EON AG, the biggest Germany utility, said nine-month profit slid 64 percent as Europe’s largest power market worked to phase out nuclear energy and earnings on gas wholesaling fell.

Adjusted net income, used by EON to calculate its dividend, fell to 1.6 billion euros ($2.2 billion), the Dusseldorf-based company said today in a statement. The result beat the 1.53 billion-euro average estimate of seven analysts surveyed by Bloomberg. Third-quarter adjusted net income was 652 million euros, based on calculations using Bloomberg data.

“It looks like we’ve hit the bottom in 2011 for the first time in years,” Benita Barretto, an analyst at Berenberg Bank in London, said by phone. “Next year should be adjusted earnings before interest and tax positive year-on-year. We’ll come back to growth, and that will be a relief to the market.”

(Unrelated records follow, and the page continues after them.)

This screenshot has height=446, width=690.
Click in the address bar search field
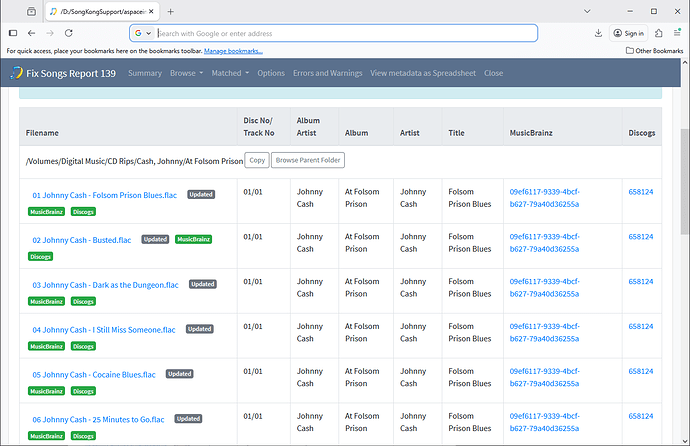click(x=340, y=33)
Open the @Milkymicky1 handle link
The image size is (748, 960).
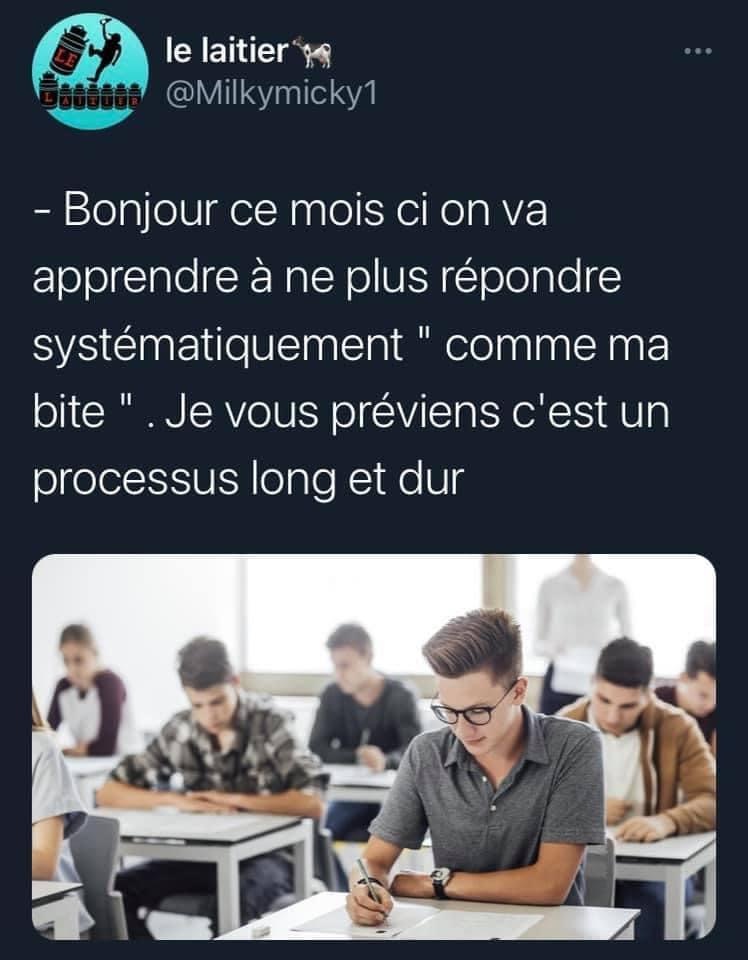pos(271,94)
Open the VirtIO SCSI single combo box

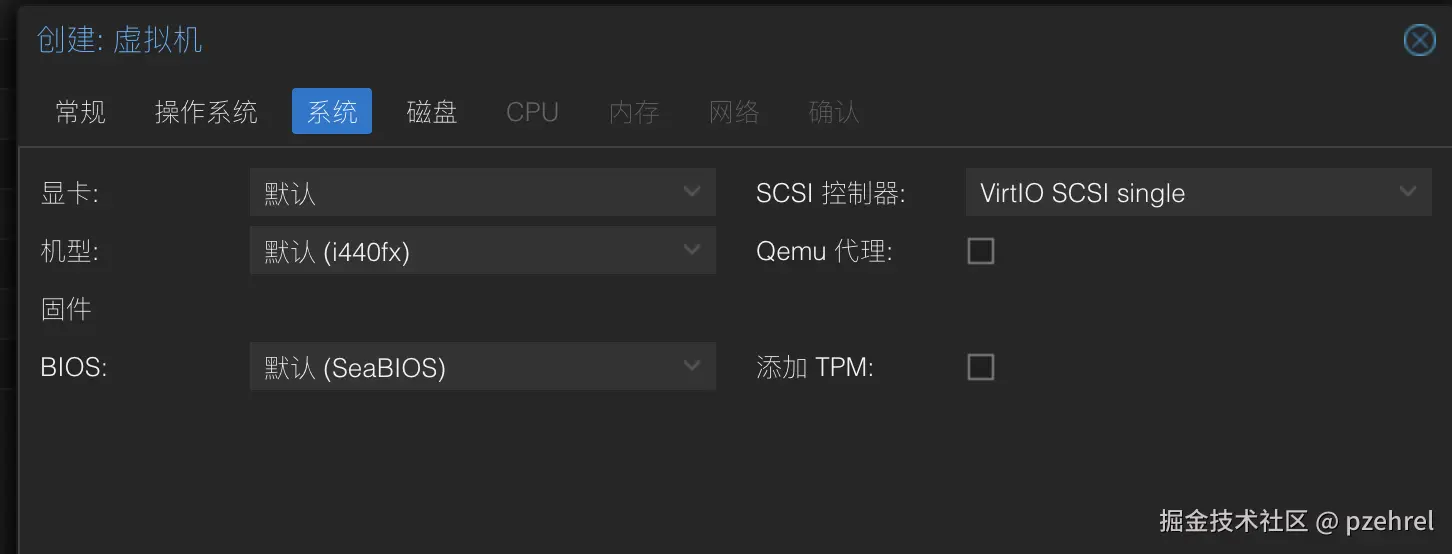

The disaster at Japan’s Fukushima Dai-Ichi atomic plant this year fueled anti-nuclear sentiment in Germany, spurring the government to plan the closing of all reactors by 2022. Atomic-power use plunged 21 percent after Germany shut eight reactors in March, according to Arbeitsgemeinschaft Energiebilanzen e.V.

Wholesale Earnings

Margin pressure, caused by lower spot prices for natural gas, reduced earnings from EON’s wholesale business for the fuel by 800 million euros in the nine months.

“The economic environment remains difficult in most of the European markets we operate,” Chief Executive Officer Johannes Teyssen said in a statement. Europe’s expansion of its bailout fund for the euro-area “doesn’t mean the danger is past.”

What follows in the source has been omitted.